On Mon, Aug 4, 2025 at 9:26 AM Larry Garfield <la...@garfieldtech.com> wrote:
>
> Hi folks.  I recently wrote a blog post on behalf of the PHP Foundation about 
> some work Gina has been doing regarding generics.  It's a follow-up to last 
> year's post on a similar topic.  We are especially looking for feedback from 
> the Internals crew, and voters in particular, on whether or not to proceed.
>
> https://thephp.foundation/blog/2025/08/05/compile-generics/
>
> Wearing my Internals/voter hat, my stance is a very strong "yes please!"
>
> --
>   Larry Garfield
>   la...@garfieldtech.com

I played with a few iterations of Gina's work. My opinion at that time
was that there are too many restrictions to be very useful. Based on
those evaluations, I would not consider it to be "80% of the
benefit.". With that said, maybe Gina has removed some of the
restrictions. Based on the article it , but I'll commit to trying it
out again.

One thing the article says we're missing and that we we definitely
need is unions, or at the very least the union with null. Nullable
types are everywhere, and even in your interfaces it's going to show
up. For instance, if we had interfaces for Set, Map, etc, there are
going to be operations which return nullable values. Sure, exceptions
can be thrown in some cases but not all of them. For instance, if you
are building a caching data structure, throwing an exceptions on a
cache miss would be very bad for performance*. You can separate it
into has + get, but this has two lookups which is not desirable for
performance. You can return a "tuple" like `[found, $value]` where
`$value` may be null, but this loses even more type safety, and isn't
a very common pattern in PHP. You really want `T|null`.

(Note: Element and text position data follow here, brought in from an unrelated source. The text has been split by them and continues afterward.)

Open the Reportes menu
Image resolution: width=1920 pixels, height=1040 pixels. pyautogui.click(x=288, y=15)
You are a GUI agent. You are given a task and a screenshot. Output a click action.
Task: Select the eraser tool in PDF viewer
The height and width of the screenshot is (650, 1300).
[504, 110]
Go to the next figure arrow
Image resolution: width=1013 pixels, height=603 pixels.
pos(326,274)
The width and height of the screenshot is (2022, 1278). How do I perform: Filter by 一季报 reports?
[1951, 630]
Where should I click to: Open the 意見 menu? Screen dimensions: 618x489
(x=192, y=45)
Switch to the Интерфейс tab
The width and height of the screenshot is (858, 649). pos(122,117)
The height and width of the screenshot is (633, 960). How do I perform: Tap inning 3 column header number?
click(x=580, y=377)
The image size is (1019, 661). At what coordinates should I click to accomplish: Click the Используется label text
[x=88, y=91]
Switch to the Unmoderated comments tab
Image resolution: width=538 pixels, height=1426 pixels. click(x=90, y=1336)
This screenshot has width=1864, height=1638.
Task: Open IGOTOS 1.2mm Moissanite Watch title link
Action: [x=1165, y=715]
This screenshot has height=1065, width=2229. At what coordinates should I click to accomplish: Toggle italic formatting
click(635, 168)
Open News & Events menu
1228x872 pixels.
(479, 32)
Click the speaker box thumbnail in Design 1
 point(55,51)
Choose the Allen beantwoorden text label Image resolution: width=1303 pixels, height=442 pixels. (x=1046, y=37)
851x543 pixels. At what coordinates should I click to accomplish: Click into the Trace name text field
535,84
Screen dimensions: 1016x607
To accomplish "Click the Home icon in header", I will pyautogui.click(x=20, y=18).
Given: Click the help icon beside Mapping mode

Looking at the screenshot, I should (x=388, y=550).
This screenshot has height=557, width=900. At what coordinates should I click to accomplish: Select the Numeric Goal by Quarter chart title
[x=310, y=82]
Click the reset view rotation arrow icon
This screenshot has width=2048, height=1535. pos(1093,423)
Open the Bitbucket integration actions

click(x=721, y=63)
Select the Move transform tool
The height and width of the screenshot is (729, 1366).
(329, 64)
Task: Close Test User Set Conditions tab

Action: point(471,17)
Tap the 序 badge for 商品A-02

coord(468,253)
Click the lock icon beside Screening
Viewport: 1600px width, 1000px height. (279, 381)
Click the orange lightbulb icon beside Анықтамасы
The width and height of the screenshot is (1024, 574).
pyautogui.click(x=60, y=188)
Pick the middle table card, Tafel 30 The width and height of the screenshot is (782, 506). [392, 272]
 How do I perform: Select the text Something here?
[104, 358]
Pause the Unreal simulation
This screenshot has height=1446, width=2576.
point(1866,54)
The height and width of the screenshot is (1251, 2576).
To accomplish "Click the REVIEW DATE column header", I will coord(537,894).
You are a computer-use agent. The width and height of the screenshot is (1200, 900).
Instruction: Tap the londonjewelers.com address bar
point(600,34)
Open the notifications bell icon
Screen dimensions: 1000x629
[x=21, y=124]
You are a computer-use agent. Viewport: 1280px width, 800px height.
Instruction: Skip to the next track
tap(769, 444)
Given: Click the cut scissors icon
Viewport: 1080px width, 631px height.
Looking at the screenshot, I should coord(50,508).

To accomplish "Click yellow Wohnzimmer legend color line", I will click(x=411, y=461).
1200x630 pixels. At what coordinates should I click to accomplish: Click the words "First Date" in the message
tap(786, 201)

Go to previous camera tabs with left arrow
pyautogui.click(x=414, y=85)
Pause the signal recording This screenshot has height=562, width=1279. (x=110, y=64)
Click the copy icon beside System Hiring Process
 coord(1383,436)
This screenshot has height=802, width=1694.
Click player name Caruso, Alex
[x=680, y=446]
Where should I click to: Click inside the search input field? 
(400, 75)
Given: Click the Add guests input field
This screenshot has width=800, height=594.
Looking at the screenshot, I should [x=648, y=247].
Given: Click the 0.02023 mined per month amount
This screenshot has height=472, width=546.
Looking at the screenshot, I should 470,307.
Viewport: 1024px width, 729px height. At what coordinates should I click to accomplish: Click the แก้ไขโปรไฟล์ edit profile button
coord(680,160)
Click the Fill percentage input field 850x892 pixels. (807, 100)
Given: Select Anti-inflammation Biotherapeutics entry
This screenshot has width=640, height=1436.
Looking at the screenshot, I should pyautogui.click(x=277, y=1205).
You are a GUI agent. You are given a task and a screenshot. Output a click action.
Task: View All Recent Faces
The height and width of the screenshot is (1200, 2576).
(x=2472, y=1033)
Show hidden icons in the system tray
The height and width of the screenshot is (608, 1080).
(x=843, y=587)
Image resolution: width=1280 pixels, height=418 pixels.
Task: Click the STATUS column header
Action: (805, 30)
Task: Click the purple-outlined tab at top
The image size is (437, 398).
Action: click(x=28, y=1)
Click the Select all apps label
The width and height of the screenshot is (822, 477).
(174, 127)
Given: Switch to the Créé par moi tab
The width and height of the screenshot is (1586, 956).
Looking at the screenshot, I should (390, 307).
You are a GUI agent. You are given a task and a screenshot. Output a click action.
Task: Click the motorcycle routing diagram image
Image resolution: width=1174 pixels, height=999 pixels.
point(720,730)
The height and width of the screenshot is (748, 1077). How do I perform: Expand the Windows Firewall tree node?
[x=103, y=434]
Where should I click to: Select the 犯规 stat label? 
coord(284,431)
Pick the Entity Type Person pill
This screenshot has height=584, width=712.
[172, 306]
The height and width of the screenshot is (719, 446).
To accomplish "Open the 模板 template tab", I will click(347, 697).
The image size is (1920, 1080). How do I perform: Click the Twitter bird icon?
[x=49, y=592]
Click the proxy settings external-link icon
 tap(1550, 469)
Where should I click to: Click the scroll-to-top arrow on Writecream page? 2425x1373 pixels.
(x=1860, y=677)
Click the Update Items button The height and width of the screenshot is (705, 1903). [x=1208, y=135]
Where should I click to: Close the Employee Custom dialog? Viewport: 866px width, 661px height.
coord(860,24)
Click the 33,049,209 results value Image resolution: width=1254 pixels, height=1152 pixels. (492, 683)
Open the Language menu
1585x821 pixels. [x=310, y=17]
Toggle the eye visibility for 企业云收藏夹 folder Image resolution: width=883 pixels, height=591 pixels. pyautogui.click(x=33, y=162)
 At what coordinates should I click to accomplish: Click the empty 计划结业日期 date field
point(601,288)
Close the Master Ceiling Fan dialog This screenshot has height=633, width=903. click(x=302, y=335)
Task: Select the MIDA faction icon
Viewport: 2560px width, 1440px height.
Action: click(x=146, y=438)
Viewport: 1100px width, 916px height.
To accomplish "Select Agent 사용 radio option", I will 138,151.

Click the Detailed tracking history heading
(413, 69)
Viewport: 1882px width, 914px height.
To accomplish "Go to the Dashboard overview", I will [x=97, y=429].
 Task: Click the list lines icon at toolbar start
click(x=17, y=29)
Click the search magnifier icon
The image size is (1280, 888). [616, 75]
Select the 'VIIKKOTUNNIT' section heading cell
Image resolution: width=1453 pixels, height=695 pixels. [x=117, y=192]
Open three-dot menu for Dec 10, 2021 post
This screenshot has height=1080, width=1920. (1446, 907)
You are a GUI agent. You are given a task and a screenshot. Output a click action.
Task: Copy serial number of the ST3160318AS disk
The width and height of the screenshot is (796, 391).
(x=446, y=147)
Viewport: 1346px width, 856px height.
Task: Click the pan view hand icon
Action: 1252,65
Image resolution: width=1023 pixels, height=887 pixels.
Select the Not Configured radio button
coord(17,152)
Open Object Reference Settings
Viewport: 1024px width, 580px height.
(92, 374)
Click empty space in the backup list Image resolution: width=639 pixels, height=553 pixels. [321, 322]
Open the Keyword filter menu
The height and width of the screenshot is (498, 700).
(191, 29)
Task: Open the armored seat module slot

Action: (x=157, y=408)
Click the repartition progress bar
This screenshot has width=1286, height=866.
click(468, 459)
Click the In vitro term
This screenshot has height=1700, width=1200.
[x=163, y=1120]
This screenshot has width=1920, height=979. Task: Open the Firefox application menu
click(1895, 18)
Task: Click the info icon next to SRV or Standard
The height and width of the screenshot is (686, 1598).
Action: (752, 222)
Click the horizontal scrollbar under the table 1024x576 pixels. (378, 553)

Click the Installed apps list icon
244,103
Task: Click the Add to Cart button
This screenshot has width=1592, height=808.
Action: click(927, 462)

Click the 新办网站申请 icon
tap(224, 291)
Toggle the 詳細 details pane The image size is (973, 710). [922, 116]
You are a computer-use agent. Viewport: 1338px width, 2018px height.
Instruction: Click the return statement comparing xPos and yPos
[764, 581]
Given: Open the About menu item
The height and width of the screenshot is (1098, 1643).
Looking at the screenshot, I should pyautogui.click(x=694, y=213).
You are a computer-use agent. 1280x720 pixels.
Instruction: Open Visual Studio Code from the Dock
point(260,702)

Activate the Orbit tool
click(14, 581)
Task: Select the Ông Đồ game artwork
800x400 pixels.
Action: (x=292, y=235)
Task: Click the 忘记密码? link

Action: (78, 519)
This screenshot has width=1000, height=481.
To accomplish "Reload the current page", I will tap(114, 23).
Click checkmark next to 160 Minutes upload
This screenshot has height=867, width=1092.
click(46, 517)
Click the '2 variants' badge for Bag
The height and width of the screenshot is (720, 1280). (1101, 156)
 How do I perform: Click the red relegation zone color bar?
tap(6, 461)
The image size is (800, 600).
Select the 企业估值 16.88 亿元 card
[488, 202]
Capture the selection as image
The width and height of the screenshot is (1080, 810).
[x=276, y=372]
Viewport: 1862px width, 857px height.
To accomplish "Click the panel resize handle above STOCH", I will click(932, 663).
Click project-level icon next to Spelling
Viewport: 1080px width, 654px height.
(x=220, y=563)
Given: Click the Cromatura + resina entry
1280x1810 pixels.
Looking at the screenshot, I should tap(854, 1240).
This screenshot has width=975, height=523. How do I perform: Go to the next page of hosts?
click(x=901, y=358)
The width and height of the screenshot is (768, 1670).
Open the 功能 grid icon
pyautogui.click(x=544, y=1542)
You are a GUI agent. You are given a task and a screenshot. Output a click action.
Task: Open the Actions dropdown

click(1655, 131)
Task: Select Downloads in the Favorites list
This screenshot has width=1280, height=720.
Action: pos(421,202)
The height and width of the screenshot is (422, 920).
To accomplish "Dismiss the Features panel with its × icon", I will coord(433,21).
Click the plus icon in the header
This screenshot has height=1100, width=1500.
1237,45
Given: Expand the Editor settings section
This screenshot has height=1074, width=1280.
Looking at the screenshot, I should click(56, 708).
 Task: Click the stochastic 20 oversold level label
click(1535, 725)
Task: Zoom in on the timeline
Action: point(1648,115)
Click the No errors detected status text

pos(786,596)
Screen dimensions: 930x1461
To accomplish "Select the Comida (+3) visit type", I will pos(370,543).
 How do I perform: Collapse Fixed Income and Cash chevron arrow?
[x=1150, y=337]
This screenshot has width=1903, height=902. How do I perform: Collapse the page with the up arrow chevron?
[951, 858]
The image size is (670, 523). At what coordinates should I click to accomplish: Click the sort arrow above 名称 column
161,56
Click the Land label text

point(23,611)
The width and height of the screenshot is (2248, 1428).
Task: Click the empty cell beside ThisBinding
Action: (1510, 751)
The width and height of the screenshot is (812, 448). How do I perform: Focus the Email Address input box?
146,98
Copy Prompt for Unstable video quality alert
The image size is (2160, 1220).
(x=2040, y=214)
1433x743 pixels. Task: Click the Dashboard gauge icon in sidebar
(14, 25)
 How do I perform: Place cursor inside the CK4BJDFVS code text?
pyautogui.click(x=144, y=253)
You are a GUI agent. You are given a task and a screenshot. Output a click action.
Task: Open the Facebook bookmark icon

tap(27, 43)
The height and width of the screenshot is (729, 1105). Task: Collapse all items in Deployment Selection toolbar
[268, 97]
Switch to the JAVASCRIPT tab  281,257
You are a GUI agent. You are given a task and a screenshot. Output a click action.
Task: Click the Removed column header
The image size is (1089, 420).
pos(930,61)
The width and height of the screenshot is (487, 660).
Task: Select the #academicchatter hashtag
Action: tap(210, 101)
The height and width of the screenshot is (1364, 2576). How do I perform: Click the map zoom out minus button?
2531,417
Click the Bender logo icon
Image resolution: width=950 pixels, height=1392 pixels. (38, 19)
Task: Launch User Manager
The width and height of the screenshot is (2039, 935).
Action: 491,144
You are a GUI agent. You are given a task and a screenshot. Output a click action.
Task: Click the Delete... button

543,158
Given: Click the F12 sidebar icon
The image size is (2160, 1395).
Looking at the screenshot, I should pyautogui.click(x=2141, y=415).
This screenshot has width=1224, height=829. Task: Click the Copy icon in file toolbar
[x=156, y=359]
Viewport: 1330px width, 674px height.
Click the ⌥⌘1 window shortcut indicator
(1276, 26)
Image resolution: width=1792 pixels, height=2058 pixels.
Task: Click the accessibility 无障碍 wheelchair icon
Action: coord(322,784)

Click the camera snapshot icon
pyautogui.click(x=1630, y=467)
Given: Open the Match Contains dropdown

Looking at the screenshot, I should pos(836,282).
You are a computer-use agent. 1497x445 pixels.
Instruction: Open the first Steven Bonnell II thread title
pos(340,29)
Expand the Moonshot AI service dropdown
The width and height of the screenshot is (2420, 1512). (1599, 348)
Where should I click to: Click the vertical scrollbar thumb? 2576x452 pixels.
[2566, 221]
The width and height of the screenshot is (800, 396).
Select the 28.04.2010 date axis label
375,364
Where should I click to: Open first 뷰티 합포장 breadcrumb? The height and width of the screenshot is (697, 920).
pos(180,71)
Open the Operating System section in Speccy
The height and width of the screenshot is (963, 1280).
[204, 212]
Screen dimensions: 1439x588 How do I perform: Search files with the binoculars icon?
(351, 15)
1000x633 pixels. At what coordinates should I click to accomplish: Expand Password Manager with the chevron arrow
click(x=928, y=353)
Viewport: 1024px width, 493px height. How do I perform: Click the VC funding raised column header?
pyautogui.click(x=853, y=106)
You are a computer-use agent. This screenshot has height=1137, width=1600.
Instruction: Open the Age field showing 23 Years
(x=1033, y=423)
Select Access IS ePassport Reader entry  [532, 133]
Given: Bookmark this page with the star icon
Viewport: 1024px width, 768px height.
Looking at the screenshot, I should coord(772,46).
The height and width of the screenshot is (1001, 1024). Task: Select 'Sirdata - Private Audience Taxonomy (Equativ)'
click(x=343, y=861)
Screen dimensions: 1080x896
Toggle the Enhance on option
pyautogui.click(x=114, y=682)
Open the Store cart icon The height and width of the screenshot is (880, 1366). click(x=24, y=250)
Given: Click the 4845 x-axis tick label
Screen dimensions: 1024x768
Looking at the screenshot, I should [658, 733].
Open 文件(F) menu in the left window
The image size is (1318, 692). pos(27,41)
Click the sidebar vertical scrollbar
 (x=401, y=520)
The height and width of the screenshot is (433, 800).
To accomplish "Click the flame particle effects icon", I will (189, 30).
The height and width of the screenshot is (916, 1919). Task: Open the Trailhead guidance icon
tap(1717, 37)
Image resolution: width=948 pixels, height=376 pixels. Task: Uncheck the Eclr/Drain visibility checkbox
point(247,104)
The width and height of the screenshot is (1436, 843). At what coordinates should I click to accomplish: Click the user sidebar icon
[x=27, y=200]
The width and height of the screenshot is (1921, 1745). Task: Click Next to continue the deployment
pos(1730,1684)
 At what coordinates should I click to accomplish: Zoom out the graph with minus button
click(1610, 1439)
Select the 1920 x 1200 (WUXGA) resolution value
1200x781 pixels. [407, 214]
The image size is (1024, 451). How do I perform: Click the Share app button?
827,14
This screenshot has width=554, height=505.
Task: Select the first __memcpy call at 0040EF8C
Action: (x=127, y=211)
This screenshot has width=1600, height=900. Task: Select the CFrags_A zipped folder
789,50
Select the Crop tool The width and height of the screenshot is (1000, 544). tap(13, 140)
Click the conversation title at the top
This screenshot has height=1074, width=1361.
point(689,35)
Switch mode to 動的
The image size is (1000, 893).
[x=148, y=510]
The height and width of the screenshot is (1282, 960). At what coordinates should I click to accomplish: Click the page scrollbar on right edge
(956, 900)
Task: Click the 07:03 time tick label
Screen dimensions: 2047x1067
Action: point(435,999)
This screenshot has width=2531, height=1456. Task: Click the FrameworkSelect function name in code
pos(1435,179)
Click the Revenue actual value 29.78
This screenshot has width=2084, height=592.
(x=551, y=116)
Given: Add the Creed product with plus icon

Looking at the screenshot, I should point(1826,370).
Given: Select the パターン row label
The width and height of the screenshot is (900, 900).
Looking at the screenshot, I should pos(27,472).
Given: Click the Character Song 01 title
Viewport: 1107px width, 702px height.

There are probably other "edges" that are important and should be
handled in this first pass, but missing nullable types is not a small
thing.

* We'll get a mini-optimization in PHP 8.5 for making the exception
object faster to construct, but it doesn't speed up the backtrace,
which is where most of the performance cost comes from in practice. If
you are benchmarking this, make sure to include cases where your stack
is a few dozen frames deep. I work for an observability company for my
day job, and it is insanely normal for there to be 10+ frames, and
still fairly common to be 30+ frames. Think about routing, frameworks,
middleware, helper functions, libraries and abstractions, etc. If you
use middleware in particular, expect 50+ frames to be normal.